I went to my local cell phone seller and said; “Give me the Cheapest Phone You Have.”

You could have heard a pin drop.  This language is unheard of in Jamaica in most quarters.  I say ‘most’ and not ‘all’ because there is a segment of the population which, like me, always asks for ‘the cheapest’.

After the clerk regained equilibrium, for he’d never heard such language in his life, he gave me what can be called a
“Missyouleftyourphone.”  I say it can be called, because disregarding the name on the face, any time I walk away and leave the phone, I hear; “Miss, you left your phone.”

Hence I had no fear of anyone trying to steal it.  No one would be caught dead with such a phone. 

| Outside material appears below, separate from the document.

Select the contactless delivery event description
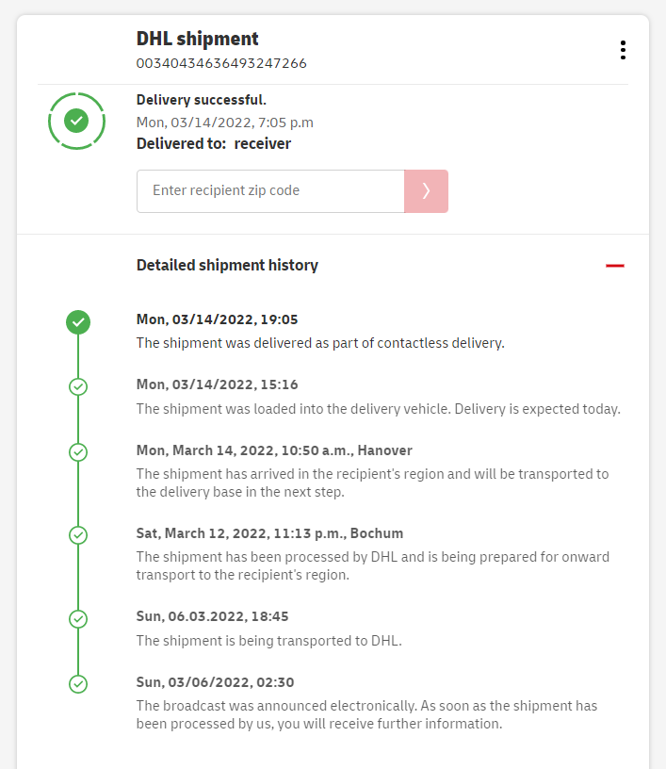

In Jamaica, the guy who pumps your gas and has to take off his shoes to make change, will have a ‘Blackberry’.  He doesn’t have an email account, sending text messages, considering he’s borderline illiterate, is not likely, but he can pull out his cell phone and think; “I’m somebody!”

School girls will have sex with any man who buys them a Blackberry. Many men, upgrading their phones will take the old one, and find a likely school girl.

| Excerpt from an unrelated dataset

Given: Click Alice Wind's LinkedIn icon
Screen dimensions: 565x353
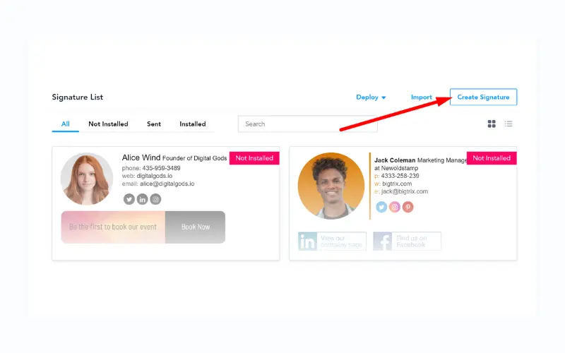Looking at the screenshot, I should (x=143, y=199).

This is how important the ‘right’ cell phone is to the survival of the ego.

Asking for the cheapest phone actually put me in the prestigious category of the rich.  For only the rich will ask for the cheapest.  Be it a microwave or radio; the cheapest is usually the best.  This is because rich people will drive from one end of the island to another to return an item that doesn’t work. Poor people are afraid to complain. Poor people will ask for the ‘Best’ and the best is usually an overpriced lump of garbage they’ve been trying to off load for years.

Sure, a rich person will buy the ‘best’ when it matters; but when it’s some minor appliance who are they impressing?